A declaração do Paraná como área livre da febre aftosa sem vacinação já é dada como certa por produtores, políticos e técnicos do setor agropecuário. Pelo menos esse foi o tom adotado ontem, durante um seminário sobre o assunto, organizado pela Federação da Agricultura do Estado do Paraná (Faep), em Curitiba.

Uma das preocupações da instituição, no entanto, é com a continuidade das políticas de sanidade animal, um dos motivos pelos quais chamou, para o evento, três possíveis candidatos ao governo estadual nas eleições deste ano.

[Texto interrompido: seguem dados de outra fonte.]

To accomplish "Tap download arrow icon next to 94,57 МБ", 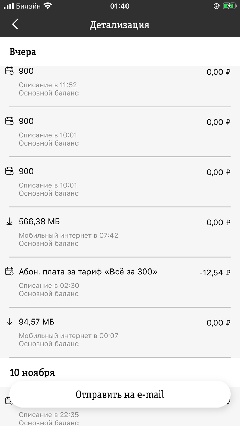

De acordo com o secretário nacional de Defesa Agropecuária do Ministério da Agricultura, Inácio Kroetz, a situação, hoje, é “nitidamente favorável” para que o Paraná obtenha o status de área livre da aftosa sem vacinação. “O Paraná não tem mais nenhuma evidência do vírus”, declarou.

Kroetz, que está à frente dos trabalhos para a certificação do Estado, disse que as auditorias e as pesquisas necessárias ao processo já começaram. Segundo ele, depois da vacinação de maio, será feita uma avaliação que determinará se a etapa de novembro será ou não necessária. Caso o status mude, ele explica que a vacinação fica proibida, e que a estrutura de controle sanitário, principalmente nas fronteiras, deve ser fortalecida.

O presidente da Faep, Ágide Meneguette, lembrou que a sanidade agropecuária é um problema do Estado, e não apenas do setor rural. “Toda a sociedade ganhará, em mais empregos e em mais investimentos que devem vir da indústria”, frisou, ao comentar os benefícios trazidos pelo possível novo status.

Aftosa

Os três políticos convidados ao evento, todos apontados como possíveis candidatos ao governo do Estado, apoiaram a iniciativa paranaense de solicitar a alteração de status em relação à aftosa.

O prefeito de Curitiba, Beto Richa, afirmou que a manutenção da política atual, nesse tema, tem que ser compromisso de Estado, e disse que a conquista deve servir de estímulo para a erradicação de outras doenças.

Já o senador Osmar Dias lembrou que a situação atual é o ápice de um trabalho iniciado há cerca de 30 anos. Ele, que em 2006 época em que houve suspeita da existência de focos da aftosa no Paraná criticou a política de sanidade animal do atual governo, reconheceu o bom resultado que está sendo obtido agora. “Talvez [as críticas] tenham servido para se corrigir os rumos da política sanitária”, comentou.

O vice-governador Orlando Pessuti ressaltou as medidas feitas até agora, que culminaram no pedido do novo status ao governo federal, e afirmou ter convicção de que a nova categoria será conquistada.

Ele ressaltou a importância de entidades como o Conselho Estadual de Sanidade Agropecuária no processo, e também dos produtores. “Sem eles não existe governo que garanta a sanidade animal”, disse.